Patient with insomnia shows persistent hyperarousal and disruptions in connectivity within the default mode network (DMN) in the medial frontal gyrus and the salience network (SN) in the insula, which are related to subjective sleep disturbances, hyperarousal, maladaptive emotional regulation, and emotional state integration disorders. The DMN is active during rest and inactive during activity. In addition, functional connectivity disruptions are also found in the amygdala, posterior cingulate gyrus, insula, and hippocampus in insomnia. Hyperarousal is reported in insomnia patient both during sleep and awake. Difficulty in falling asleep and staying asleep are associated with functional hyperconnectivity [5,6].

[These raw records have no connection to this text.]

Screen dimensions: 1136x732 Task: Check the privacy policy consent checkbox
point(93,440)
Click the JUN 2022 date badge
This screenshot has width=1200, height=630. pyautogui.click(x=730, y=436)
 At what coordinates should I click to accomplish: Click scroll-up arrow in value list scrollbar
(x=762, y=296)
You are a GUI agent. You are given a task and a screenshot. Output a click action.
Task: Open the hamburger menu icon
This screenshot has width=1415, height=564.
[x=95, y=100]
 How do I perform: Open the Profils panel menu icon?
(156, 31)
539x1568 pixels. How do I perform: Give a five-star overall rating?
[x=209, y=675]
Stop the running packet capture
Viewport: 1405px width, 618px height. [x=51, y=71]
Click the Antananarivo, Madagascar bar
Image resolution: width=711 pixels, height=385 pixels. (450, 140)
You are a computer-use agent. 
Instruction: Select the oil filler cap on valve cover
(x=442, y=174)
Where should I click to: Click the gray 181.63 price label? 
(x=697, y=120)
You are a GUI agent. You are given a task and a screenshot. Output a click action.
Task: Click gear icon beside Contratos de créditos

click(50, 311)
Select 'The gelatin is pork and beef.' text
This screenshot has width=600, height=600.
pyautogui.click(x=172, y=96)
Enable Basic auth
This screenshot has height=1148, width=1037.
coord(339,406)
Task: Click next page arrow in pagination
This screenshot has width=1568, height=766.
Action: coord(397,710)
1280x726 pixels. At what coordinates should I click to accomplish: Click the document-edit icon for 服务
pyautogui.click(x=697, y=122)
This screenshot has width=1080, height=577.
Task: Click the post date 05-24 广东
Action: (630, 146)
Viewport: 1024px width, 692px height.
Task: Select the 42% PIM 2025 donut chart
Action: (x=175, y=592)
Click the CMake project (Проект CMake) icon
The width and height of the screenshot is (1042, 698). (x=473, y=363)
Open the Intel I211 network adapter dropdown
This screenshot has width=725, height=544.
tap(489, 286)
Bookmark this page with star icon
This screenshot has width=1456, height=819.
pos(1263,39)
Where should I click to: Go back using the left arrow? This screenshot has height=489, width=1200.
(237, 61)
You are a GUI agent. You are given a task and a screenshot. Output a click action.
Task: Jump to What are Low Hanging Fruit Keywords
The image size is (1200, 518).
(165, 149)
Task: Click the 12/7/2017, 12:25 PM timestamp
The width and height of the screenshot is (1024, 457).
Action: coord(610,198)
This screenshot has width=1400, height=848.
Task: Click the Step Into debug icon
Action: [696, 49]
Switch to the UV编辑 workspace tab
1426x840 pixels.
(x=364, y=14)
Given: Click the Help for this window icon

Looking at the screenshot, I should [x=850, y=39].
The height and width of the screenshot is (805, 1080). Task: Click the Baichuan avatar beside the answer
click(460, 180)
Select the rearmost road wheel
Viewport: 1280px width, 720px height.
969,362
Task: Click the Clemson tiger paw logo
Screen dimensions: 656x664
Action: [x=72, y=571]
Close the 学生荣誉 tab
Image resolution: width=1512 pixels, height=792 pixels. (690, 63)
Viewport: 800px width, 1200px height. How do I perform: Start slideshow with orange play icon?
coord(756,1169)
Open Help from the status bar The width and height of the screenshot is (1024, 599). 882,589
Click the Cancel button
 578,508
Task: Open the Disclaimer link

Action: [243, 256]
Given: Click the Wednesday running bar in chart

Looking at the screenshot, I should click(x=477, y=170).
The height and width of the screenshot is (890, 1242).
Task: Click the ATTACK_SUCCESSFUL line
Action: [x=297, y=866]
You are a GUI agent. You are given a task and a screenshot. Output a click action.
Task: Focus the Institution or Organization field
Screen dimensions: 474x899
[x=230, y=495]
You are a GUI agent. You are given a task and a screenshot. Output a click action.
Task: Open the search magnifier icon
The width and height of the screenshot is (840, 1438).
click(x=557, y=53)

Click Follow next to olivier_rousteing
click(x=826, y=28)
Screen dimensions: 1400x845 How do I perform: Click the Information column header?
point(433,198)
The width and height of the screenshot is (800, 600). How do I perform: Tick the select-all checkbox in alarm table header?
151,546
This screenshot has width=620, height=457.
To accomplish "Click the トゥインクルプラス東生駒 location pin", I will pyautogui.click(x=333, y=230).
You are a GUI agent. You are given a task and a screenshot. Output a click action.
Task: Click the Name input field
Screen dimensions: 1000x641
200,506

The primary goal of treatment is to improve sleep quality and quantity while reducing daytime complaints associated with insomnia. Medication therapy is an option to assist with initial management if needed. Short-acting medications are typically chosen for initial management, while long-acting medications are only prescribed if initial management is unsuccessful. Sometimes a combination of therapies is required. Other non-pharmacological therapies include relaxation techniques with music, bright light exposure in the morning, acupuncture or acupressure, meditationbased movement interventions, and brain stimulation [2,3,7,8].
Non-invasive brain stimulation (NIBS) is defined as brain activity modulation using specific techniques that do not require invasive maneuvers or instrumentation on the body [9]. Transcranial magnetic stimulation (TMS) and transcranial direct current stimulation (tDCS) are the two most popular types of NIBS and can be used for insomnia [10-13]. TMS is a tool capable of delivering extracranial electromagnetic waves that can pass through the skull or cranium. In adequate amounts, these waves can depolarize or excite neurons in the cortex [2]. TMS can induce sleep waves, thereby improving sleep quality, optimizing sleep structure, and maintaining therapeutic efficacy to a greater extent than pharmacological treatments and cognitive-behavioral interventions [6,14]. Transcranial DCS uses low-intensity electrical current (1–2 mA) delivered through two electrodes with the application of positive (anodal) or negative (cathodal) currents placed on the scalp to modulate neuron activity and induce modulation of the membrane potentials of neurons in the underlying cortex [15-17]. The frontal cortex is the target area for NIBS in insomnia, especially in the dorsolateral prefrontal cortex (DLPFC) which identified in the international 10–20 system [6,12].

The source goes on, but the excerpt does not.